Once you have read the records below, restate them word for word.

Records for the exercise START

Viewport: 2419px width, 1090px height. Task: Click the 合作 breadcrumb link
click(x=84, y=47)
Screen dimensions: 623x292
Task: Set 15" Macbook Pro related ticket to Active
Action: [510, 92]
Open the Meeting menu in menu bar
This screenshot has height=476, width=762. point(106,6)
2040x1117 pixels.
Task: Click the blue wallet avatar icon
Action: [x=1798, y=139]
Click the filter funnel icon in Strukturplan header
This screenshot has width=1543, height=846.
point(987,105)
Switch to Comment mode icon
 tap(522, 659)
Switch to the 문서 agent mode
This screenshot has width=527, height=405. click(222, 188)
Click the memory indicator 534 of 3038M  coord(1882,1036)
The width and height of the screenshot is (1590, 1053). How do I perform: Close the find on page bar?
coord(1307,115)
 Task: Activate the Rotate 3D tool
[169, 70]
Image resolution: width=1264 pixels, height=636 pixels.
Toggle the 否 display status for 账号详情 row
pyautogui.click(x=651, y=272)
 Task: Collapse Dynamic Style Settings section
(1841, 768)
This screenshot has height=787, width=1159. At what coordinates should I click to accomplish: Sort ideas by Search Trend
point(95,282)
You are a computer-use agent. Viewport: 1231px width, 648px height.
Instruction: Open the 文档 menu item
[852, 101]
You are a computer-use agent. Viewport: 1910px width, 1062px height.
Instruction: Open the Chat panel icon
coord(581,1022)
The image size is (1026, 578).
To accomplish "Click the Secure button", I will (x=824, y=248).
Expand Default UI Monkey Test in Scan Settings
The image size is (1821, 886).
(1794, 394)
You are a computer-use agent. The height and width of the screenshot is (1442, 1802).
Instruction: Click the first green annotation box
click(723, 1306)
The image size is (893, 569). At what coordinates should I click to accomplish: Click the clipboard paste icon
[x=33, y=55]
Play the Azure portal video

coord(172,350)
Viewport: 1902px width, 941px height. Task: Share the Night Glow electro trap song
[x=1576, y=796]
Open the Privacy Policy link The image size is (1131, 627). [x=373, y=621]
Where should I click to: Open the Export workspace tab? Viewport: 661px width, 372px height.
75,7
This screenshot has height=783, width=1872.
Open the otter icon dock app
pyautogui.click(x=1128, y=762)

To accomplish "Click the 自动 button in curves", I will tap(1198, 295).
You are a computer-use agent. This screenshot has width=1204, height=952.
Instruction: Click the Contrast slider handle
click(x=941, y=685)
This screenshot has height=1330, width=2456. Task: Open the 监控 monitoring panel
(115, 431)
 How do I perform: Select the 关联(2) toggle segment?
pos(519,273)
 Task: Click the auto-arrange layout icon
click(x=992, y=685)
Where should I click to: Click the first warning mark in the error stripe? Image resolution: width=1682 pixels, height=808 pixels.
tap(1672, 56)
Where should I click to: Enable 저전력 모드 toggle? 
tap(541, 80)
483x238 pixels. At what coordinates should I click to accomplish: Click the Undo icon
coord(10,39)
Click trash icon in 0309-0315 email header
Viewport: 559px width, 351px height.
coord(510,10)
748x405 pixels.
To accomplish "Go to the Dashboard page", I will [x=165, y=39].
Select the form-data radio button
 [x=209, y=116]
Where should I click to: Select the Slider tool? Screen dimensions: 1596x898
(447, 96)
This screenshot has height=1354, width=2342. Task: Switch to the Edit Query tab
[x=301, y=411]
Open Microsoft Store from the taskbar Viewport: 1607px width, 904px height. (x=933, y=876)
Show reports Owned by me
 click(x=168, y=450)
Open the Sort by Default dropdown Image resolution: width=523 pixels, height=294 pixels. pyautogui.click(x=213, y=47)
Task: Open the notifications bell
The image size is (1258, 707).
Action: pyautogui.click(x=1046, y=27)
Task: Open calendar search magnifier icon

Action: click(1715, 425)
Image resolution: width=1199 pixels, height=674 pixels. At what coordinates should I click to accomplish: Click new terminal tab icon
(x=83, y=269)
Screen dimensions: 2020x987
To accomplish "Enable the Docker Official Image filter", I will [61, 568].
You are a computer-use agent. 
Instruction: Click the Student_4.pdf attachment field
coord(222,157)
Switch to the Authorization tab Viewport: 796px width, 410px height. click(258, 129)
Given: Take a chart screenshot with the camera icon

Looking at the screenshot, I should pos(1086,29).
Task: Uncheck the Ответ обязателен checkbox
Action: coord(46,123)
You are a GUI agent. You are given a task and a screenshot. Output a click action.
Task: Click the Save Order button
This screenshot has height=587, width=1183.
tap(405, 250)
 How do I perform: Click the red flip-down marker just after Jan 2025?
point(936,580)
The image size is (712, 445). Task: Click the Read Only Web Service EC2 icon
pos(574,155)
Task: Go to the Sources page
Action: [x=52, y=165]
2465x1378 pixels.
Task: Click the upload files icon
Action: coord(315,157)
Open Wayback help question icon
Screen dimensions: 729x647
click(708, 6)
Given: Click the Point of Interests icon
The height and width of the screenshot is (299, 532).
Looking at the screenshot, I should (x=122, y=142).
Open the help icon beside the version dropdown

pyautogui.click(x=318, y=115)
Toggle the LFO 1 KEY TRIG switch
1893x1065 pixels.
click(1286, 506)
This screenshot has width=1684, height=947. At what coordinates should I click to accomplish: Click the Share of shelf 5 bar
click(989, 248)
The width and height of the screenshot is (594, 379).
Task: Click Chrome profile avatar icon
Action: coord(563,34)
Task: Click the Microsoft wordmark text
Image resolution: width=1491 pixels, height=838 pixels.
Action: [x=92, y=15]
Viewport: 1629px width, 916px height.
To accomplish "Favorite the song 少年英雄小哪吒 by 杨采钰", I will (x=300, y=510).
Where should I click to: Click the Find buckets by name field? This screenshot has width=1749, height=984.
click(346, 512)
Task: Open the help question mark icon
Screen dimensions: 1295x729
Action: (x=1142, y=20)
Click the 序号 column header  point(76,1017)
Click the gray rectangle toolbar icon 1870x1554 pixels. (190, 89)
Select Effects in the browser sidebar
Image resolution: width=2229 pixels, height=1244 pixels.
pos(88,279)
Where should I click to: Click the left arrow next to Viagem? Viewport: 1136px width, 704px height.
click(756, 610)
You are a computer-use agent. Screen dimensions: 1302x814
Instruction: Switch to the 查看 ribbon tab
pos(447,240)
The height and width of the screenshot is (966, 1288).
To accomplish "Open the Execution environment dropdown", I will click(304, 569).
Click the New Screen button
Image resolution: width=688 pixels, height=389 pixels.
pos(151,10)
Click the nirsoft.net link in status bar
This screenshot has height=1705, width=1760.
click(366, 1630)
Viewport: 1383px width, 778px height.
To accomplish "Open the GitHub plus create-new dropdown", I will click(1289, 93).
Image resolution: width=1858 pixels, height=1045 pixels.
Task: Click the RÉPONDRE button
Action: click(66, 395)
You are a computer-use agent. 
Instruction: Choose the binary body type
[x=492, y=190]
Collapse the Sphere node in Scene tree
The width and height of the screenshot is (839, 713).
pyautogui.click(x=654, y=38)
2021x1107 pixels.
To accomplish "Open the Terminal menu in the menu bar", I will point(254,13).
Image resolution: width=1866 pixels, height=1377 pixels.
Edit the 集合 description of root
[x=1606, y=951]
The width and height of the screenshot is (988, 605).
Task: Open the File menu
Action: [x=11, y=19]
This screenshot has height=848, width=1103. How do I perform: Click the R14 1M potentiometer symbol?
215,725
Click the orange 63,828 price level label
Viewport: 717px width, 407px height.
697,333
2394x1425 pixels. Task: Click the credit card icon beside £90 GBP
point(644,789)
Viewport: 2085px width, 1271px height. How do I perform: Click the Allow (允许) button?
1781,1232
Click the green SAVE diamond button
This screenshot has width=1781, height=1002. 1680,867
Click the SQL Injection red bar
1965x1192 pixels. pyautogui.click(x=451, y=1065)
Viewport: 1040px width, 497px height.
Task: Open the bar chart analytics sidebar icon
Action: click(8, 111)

Records for the exercise END

### Task response
Viewport: 2419px width, 1090px height. Task: Click the 合作 breadcrumb link
click(x=84, y=47)
Screen dimensions: 623x292
Task: Set 15" Macbook Pro related ticket to Active
Action: [510, 92]
Open the Meeting menu in menu bar
This screenshot has height=476, width=762. point(106,6)
2040x1117 pixels.
Task: Click the blue wallet avatar icon
Action: [x=1798, y=139]
Click the filter funnel icon in Strukturplan header
This screenshot has width=1543, height=846.
point(987,105)
Switch to Comment mode icon
 tap(522, 659)
Switch to the 문서 agent mode
This screenshot has width=527, height=405. click(222, 188)
Click the memory indicator 534 of 3038M  coord(1882,1036)
The width and height of the screenshot is (1590, 1053). How do I perform: Close the find on page bar?
coord(1307,115)
 Task: Activate the Rotate 3D tool
[169, 70]
Image resolution: width=1264 pixels, height=636 pixels.
Toggle the 否 display status for 账号详情 row
pyautogui.click(x=651, y=272)
 Task: Collapse Dynamic Style Settings section
(1841, 768)
This screenshot has height=787, width=1159. At what coordinates should I click to accomplish: Sort ideas by Search Trend
point(95,282)
You are a computer-use agent. Viewport: 1231px width, 648px height.
Instruction: Open the 文档 menu item
[852, 101]
You are a computer-use agent. Viewport: 1910px width, 1062px height.
Instruction: Open the Chat panel icon
coord(581,1022)
The image size is (1026, 578).
To accomplish "Click the Secure button", I will (x=824, y=248).
Expand Default UI Monkey Test in Scan Settings
The image size is (1821, 886).
(1794, 394)
You are a computer-use agent. The height and width of the screenshot is (1442, 1802).
Instruction: Click the first green annotation box
click(723, 1306)
The image size is (893, 569). At what coordinates should I click to accomplish: Click the clipboard paste icon
[x=33, y=55]
Play the Azure portal video

coord(172,350)
Viewport: 1902px width, 941px height. Task: Share the Night Glow electro trap song
[x=1576, y=796]
Open the Privacy Policy link The image size is (1131, 627). [x=373, y=621]
Where should I click to: Open the Export workspace tab? Viewport: 661px width, 372px height.
75,7
This screenshot has height=783, width=1872.
Open the otter icon dock app
pyautogui.click(x=1128, y=762)

To accomplish "Click the 自动 button in curves", I will tap(1198, 295).
You are a computer-use agent. This screenshot has width=1204, height=952.
Instruction: Click the Contrast slider handle
click(x=941, y=685)
This screenshot has height=1330, width=2456. Task: Open the 监控 monitoring panel
(115, 431)
 How do I perform: Select the 关联(2) toggle segment?
pos(519,273)
 Task: Click the auto-arrange layout icon
click(x=992, y=685)
Where should I click to: Click the first warning mark in the error stripe? Image resolution: width=1682 pixels, height=808 pixels.
tap(1672, 56)
Where should I click to: Enable 저전력 모드 toggle? 
tap(541, 80)
483x238 pixels. At what coordinates should I click to accomplish: Click the Undo icon
coord(10,39)
Click trash icon in 0309-0315 email header
Viewport: 559px width, 351px height.
coord(510,10)
748x405 pixels.
To accomplish "Go to the Dashboard page", I will [x=165, y=39].
Select the form-data radio button
 [x=209, y=116]
Where should I click to: Select the Slider tool? Screen dimensions: 1596x898
(447, 96)
This screenshot has height=1354, width=2342. Task: Switch to the Edit Query tab
[x=301, y=411]
Open Microsoft Store from the taskbar Viewport: 1607px width, 904px height. (x=933, y=876)
Show reports Owned by me
 click(x=168, y=450)
Open the Sort by Default dropdown Image resolution: width=523 pixels, height=294 pixels. pyautogui.click(x=213, y=47)
Task: Open the notifications bell
The image size is (1258, 707).
Action: pyautogui.click(x=1046, y=27)
Task: Open calendar search magnifier icon

Action: click(1715, 425)
Image resolution: width=1199 pixels, height=674 pixels. At what coordinates should I click to accomplish: Click new terminal tab icon
(x=83, y=269)
Screen dimensions: 2020x987
To accomplish "Enable the Docker Official Image filter", I will [61, 568].
You are a computer-use agent. 
Instruction: Click the Student_4.pdf attachment field
coord(222,157)
Switch to the Authorization tab Viewport: 796px width, 410px height. click(258, 129)
Given: Take a chart screenshot with the camera icon

Looking at the screenshot, I should pos(1086,29).
Task: Uncheck the Ответ обязателен checkbox
Action: coord(46,123)
You are a GUI agent. You are given a task and a screenshot. Output a click action.
Task: Click the Save Order button
This screenshot has height=587, width=1183.
tap(405, 250)
 How do I perform: Click the red flip-down marker just after Jan 2025?
point(936,580)
The image size is (712, 445). Task: Click the Read Only Web Service EC2 icon
pos(574,155)
Task: Go to the Sources page
Action: [x=52, y=165]
2465x1378 pixels.
Task: Click the upload files icon
Action: coord(315,157)
Open Wayback help question icon
Screen dimensions: 729x647
click(708, 6)
Given: Click the Point of Interests icon
The height and width of the screenshot is (299, 532).
Looking at the screenshot, I should (x=122, y=142).
Open the help icon beside the version dropdown

pyautogui.click(x=318, y=115)
Toggle the LFO 1 KEY TRIG switch
1893x1065 pixels.
click(1286, 506)
This screenshot has width=1684, height=947. At what coordinates should I click to accomplish: Click the Share of shelf 5 bar
click(989, 248)
The width and height of the screenshot is (594, 379).
Task: Click Chrome profile avatar icon
Action: coord(563,34)
Task: Click the Microsoft wordmark text
Image resolution: width=1491 pixels, height=838 pixels.
Action: [x=92, y=15]
Viewport: 1629px width, 916px height.
To accomplish "Favorite the song 少年英雄小哪吒 by 杨采钰", I will (x=300, y=510).
Where should I click to: Click the Find buckets by name field? This screenshot has width=1749, height=984.
click(346, 512)
Task: Open the help question mark icon
Screen dimensions: 1295x729
Action: (x=1142, y=20)
Click the 序号 column header  point(76,1017)
Click the gray rectangle toolbar icon 1870x1554 pixels. (190, 89)
Select Effects in the browser sidebar
Image resolution: width=2229 pixels, height=1244 pixels.
pos(88,279)
Where should I click to: Click the left arrow next to Viagem? Viewport: 1136px width, 704px height.
click(756, 610)
You are a computer-use agent. Screen dimensions: 1302x814
Instruction: Switch to the 查看 ribbon tab
pos(447,240)
The height and width of the screenshot is (966, 1288).
To accomplish "Open the Execution environment dropdown", I will click(304, 569).
Click the New Screen button
Image resolution: width=688 pixels, height=389 pixels.
pos(151,10)
Click the nirsoft.net link in status bar
This screenshot has height=1705, width=1760.
click(366, 1630)
Viewport: 1383px width, 778px height.
To accomplish "Open the GitHub plus create-new dropdown", I will click(1289, 93).
Image resolution: width=1858 pixels, height=1045 pixels.
Task: Click the RÉPONDRE button
Action: click(66, 395)
You are a computer-use agent. 
Instruction: Choose the binary body type
[x=492, y=190]
Collapse the Sphere node in Scene tree
The width and height of the screenshot is (839, 713).
pyautogui.click(x=654, y=38)
2021x1107 pixels.
To accomplish "Open the Terminal menu in the menu bar", I will point(254,13).
Image resolution: width=1866 pixels, height=1377 pixels.
Edit the 集合 description of root
[x=1606, y=951]
The width and height of the screenshot is (988, 605).
Task: Open the File menu
Action: [x=11, y=19]
This screenshot has height=848, width=1103. How do I perform: Click the R14 1M potentiometer symbol?
215,725
Click the orange 63,828 price level label
Viewport: 717px width, 407px height.
697,333
2394x1425 pixels. Task: Click the credit card icon beside £90 GBP
point(644,789)
Viewport: 2085px width, 1271px height. How do I perform: Click the Allow (允许) button?
1781,1232
Click the green SAVE diamond button
This screenshot has width=1781, height=1002. 1680,867
Click the SQL Injection red bar
1965x1192 pixels. pyautogui.click(x=451, y=1065)
Viewport: 1040px width, 497px height.
Task: Open the bar chart analytics sidebar icon
Action: click(8, 111)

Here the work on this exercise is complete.